Dearest naing, nyan,

nnain1 · ‎05-01-2019

I have Upsquared board with Intel® Atom ™ E3940 (up to 1.8Ghz), GPU: Intel® Gen 9 HD, supporting 4K Codec Decode and Encode for HEVC4, H.264, VP8.

Running OpenVino's sample code as shown in the link

gave me 10 fps running on CPU with FP32.

But I got only 13 fps running on GPU with FP16.

I was expecting 2 times faster than CPU.

Is that all I can expect 13 fps running on GPU or else I can optimize to have faster fps on GPU.

The image size I am running is 2M resolution.

Shubha_R_Intel · ‎05-01-2019

Dearest naing, nyan,

Perhaps you can experiment with the OpenVino benchmark_app . With this app, you can try things like Async API, different numbers of iterations, different number of infer requests, different batch sizes, etc...

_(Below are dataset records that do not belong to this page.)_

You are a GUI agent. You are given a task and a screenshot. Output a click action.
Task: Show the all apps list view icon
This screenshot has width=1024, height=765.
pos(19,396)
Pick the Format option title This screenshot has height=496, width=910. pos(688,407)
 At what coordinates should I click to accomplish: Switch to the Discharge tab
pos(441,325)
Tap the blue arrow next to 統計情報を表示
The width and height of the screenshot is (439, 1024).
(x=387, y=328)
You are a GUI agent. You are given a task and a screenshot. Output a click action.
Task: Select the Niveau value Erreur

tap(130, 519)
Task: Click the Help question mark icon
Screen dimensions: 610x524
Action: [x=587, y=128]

You are right, normally GPU/FP16 should produce much better performance than CPU/FP32 compared to what you are seeing. My suggestion is to perform the same experiments first with OpenVino samples. Do you still witness that GPU performance is not significantly better than CPU ? If the OpenVino samples produce more reasonable results, then please compare your code to the OpenVino samples.

Thanks for using OpenVino,

Shubha

nnain1 · ‎05-05-2019

Hi Shubha,

As you suggested I tested a few models.

(1)Testing with person-vehicle-bike-detection-crossroad-0078 for 32 and 16 floating points

CPU(Async) 3 fps

GPU(Async) 5 fps

MYRIDA2(Async) 13 fps

MYRIDA1(Async) 3 fps

So between CPU and GPU is approximately 2 times, is that acceptable?

(2)MobileNetV2 with SSDLite for 32 and 16 floating points

GPU(Async) 14 fps
CPU(Async) 13 fps
Neuro Stick2(Async) 20 fps
Neuro Stick2(Async) 12 fps

Why GPU and CPU are not obviously different?

(3)The application uses two models (MobileNetV2 SSDLite + MobileNetV1 FRCNN)

GPU(Async) 5 fps
CPU(Async) 3 fps

So is that acceptable?

I can't run on Neuro stick 2. Takes very long time to load and stuck at

API version ............ 1.6
   Build .................. 22443
   Description ....... myriadPlugin
[ INFO ] Loading network files:
   /home/upsquared/NumberPlate/recognition/frcnn_mobilenet_v1_0.5/OpenvinoModel_2019/fp16/openvino_frcnn_mobilenetv1.xml
   /home/upsquared/NumberPlate/recognition/frcnn_mobilenet_v1_0.5/OpenvinoModel_2019/fp16/openvino_frcnn_mobilenetv1.bin
[ INFO ] Batch size is 1
[ INFO ] Preparing output blobs

Why stuck at there?

Why running on GPU is not significantly faster than running on CPU?